__Given problem__
In the records below, substitute "Command" for each "Instruction" and keep every other character the same.

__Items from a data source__
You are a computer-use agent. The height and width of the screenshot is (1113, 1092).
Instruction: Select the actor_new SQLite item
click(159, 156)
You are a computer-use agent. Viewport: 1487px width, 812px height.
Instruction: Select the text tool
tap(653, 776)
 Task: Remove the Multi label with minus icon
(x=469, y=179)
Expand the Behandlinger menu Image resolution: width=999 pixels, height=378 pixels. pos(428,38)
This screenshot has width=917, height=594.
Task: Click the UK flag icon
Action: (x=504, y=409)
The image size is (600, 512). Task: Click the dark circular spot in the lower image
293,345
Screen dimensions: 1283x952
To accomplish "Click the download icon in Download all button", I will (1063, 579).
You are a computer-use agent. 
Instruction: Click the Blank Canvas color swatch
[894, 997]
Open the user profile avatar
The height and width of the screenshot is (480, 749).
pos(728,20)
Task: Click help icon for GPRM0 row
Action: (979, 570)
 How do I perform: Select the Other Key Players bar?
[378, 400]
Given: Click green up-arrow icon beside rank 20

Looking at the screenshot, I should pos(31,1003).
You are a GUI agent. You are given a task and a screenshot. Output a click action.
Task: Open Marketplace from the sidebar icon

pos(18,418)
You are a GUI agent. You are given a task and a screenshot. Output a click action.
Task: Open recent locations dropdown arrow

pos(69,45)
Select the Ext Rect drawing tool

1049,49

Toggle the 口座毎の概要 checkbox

__Result for this exercise__
You are a computer-use agent. The height and width of the screenshot is (1113, 1092).
Command: Select the actor_new SQLite item
click(159, 156)
You are a computer-use agent. Viewport: 1487px width, 812px height.
Command: Select the text tool
tap(653, 776)
 Task: Remove the Multi label with minus icon
(x=469, y=179)
Expand the Behandlinger menu Image resolution: width=999 pixels, height=378 pixels. pos(428,38)
This screenshot has width=917, height=594.
Task: Click the UK flag icon
Action: (x=504, y=409)
The image size is (600, 512). Task: Click the dark circular spot in the lower image
293,345
Screen dimensions: 1283x952
To accomplish "Click the download icon in Download all button", I will (1063, 579).
You are a computer-use agent. 
Command: Click the Blank Canvas color swatch
[894, 997]
Open the user profile avatar
The height and width of the screenshot is (480, 749).
pos(728,20)
Task: Click help icon for GPRM0 row
Action: (979, 570)
 How do I perform: Select the Other Key Players bar?
[378, 400]
Given: Click green up-arrow icon beside rank 20

Looking at the screenshot, I should pos(31,1003).
You are a GUI agent. You are given a task and a screenshot. Output a click action.
Task: Open Marketplace from the sidebar icon

pos(18,418)
You are a GUI agent. You are given a task and a screenshot. Output a click action.
Task: Open recent locations dropdown arrow

pos(69,45)
Select the Ext Rect drawing tool

1049,49

Toggle the 口座毎の概要 checkbox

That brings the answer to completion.